WE are camped now some ways beyond Bottom Bridge, across the Chickahominy. We have had a pretty strenuous time of it for the past week or two, a good part of the time wallowing through swamps, and our grub supplies very irregular and uncertain. I have had very little to eat besides hard crackers. My first move when I get “out of the wilderness” will be to get a good square meal with all the fixings. In getting to this point, we have, a good part of the time, been literally ploughing through swamp mud. Sometimes, where the road ran through a particularly bad morass, the road was built up and retained by logs along the side, upon which we picked our way after a fashion. But when one slipped or lost his balance it was a serious matter. And when we marched in the night-time it was a double terror. The night we arrived at Bottom Bridge, about midnight and dark as Egypt, I was absolutely cased in mud, and my gun as well, and I had to lie down as I was and wait for daylight to get down to the river for a cleanup.

We are now camped on a hill in the swamp [Poplar Hill,] in a nice clean field of clover. It is going to rain right away, but we have pitched our tent with extra care, have dug a good trench around it to carry the water off unless we have a flood. It rains very often, and the other day we had the fiercest hail storm I ever saw. The stones were very large and came down like cannon balls. I was out of camp and got behind a house, but was well pelted for all that.

When I read the new call for more troops I gave up all idea of a speedy return home. We expect a battle here before Richmond any day, but whether we will get into it or not depends on circumstances. Our camp strategists have got it figured out that we will be used to cut off the retreat of the rebel forces at Fort Darling.


LVII

Fair Oaks, near Richmond, Va.,

Sunday, June 15, 1562.

IT has been some time since I last wrote, and you are doubtless getting anxious. We are now camped on the battlefield of Fair Oaks. We were not in the battle, but were in line, with skirmishers thrown out and batteries posted, waiting for the attack that never came and listening to the rattle of musketry off to our right. We did not come here until the second day after the fight. Before we started all our baggage was sent to the rear, and with my knapsack went my writing materials. We are having rough duty now. Every third day the entire regiment goes on picket duty for twenty-four hours, which means, as a rule, not even a cat-nap in that time. I was just settling myself for a good sleep today, when the cry went up that our knapsacks had come; so I sorted mine out from the heap and set to work to write some letters.

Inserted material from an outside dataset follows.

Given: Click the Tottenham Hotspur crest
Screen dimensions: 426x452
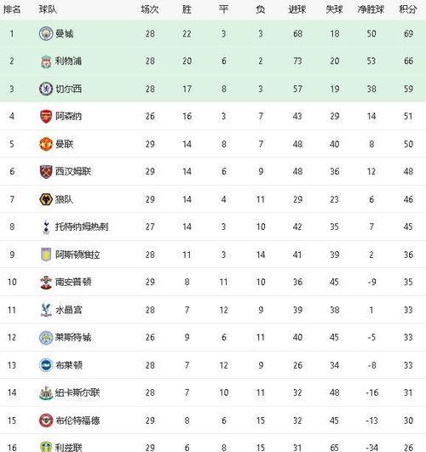Looking at the screenshot, I should click(x=46, y=227).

We arrived here about three o’clock in the afternoon and immediately went on duty for twenty-four hours. It rained all night—a steady downpour—and the whole country was flooded. Coming up, we waded for considerable distances through ponds from ankle to knee deep. Here it was just mud and water. The trenches we would have jumped into in case of an attack were half filled with water. Even if it had been permitted, there was no chance to lie down—no chance for much of anything but to stand up and take it through the long hours of the night. I did manage to get a few slicks of cordwood together and cobbled up a roost that gave two or three of us a sort of perch out of the mud. Directly in front of me lay a dead horse and a dead rebel. Within a short distance were perhaps a hundred dead horses—all killed when the rebels made their rush on our batteries on the first day. These have about all been cleaned up now, by burning, wood being piled upon them and great bonfires made.